BEGIN Data provided

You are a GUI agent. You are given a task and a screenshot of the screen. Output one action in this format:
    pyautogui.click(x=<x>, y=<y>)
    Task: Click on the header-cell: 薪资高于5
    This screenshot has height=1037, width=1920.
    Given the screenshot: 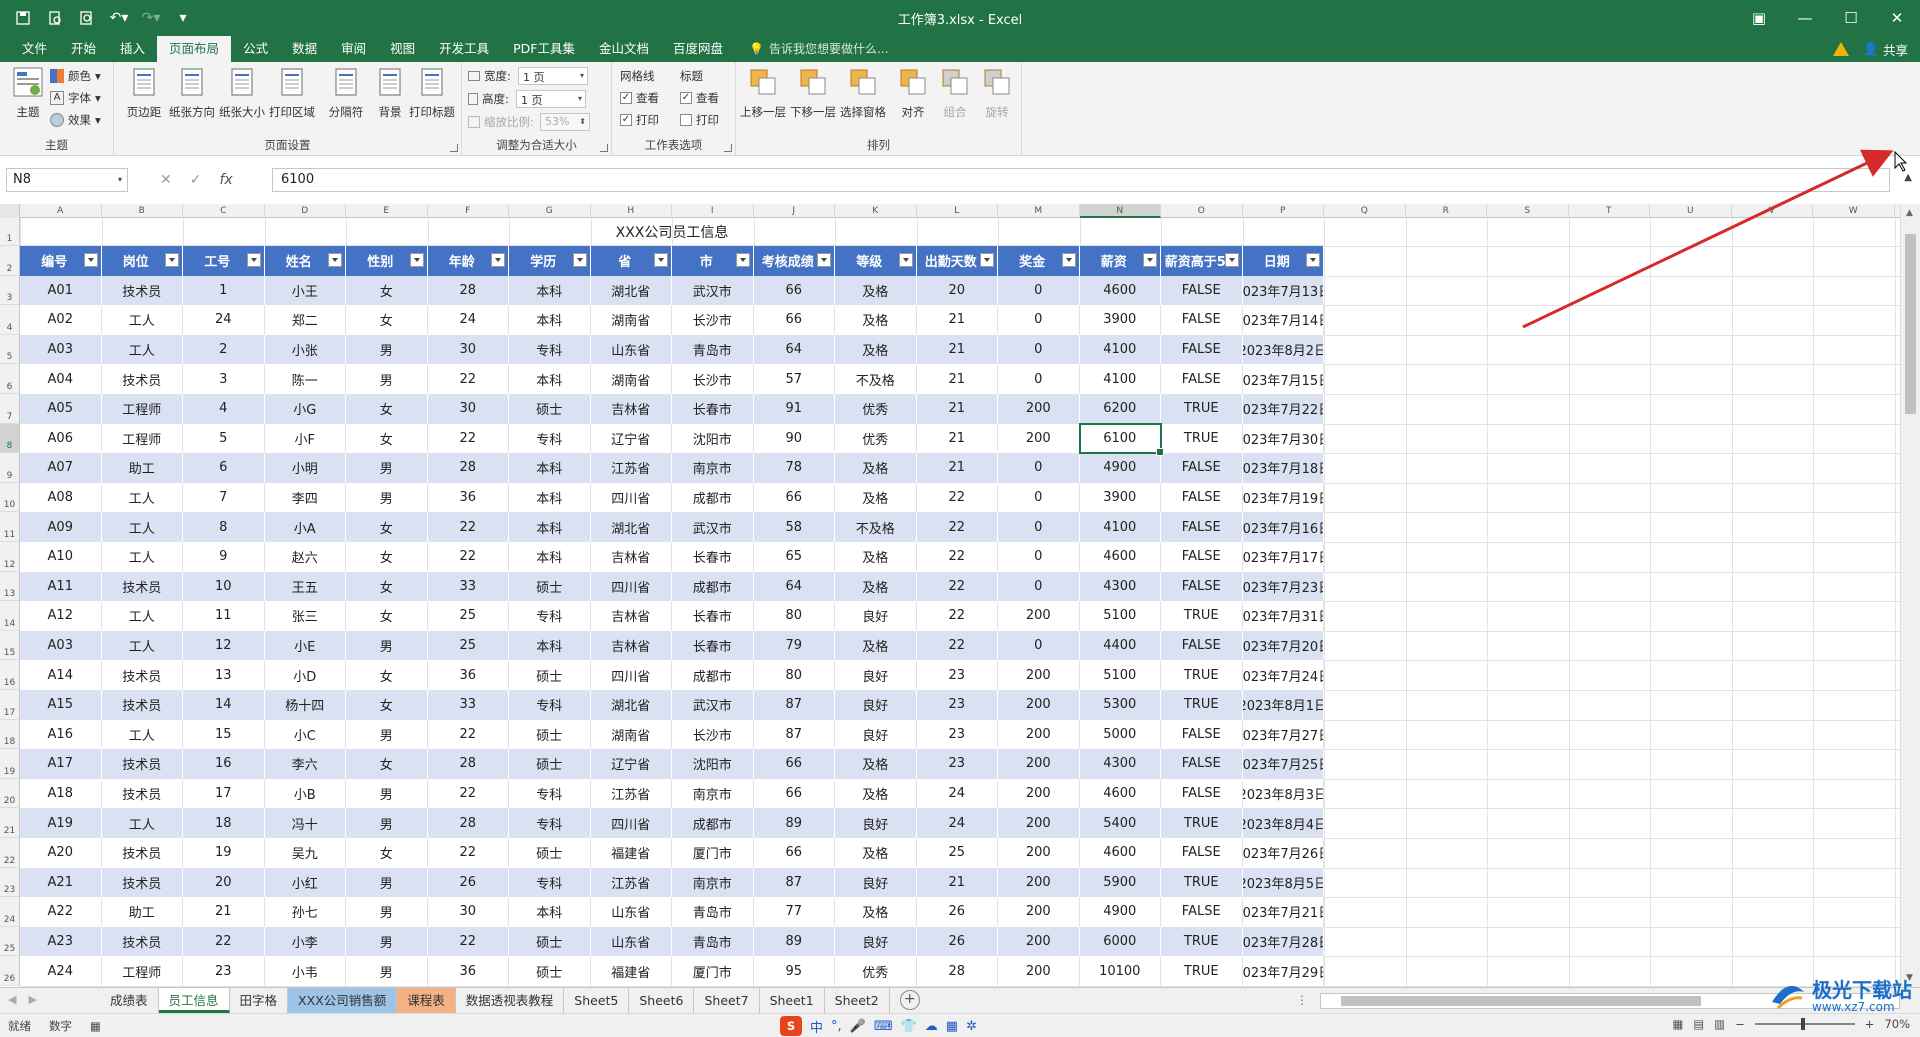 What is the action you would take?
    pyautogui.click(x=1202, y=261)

END Data provided

Turn the lines from the beginning of the entries through the line containing "This screenshot has" into a JSON list of strings, one string per line, with blank lines omitted.

● **Exercise response**:
[
  "You are a GUI agent. You are given a task and a screenshot of the screen. Output one action in this format:",
  "    pyautogui.click(x=<x>, y=<y>)",
  "    Task: Click on the header-cell: 薪资高于5",
  "    This screenshot has height=1037, width=1920."
]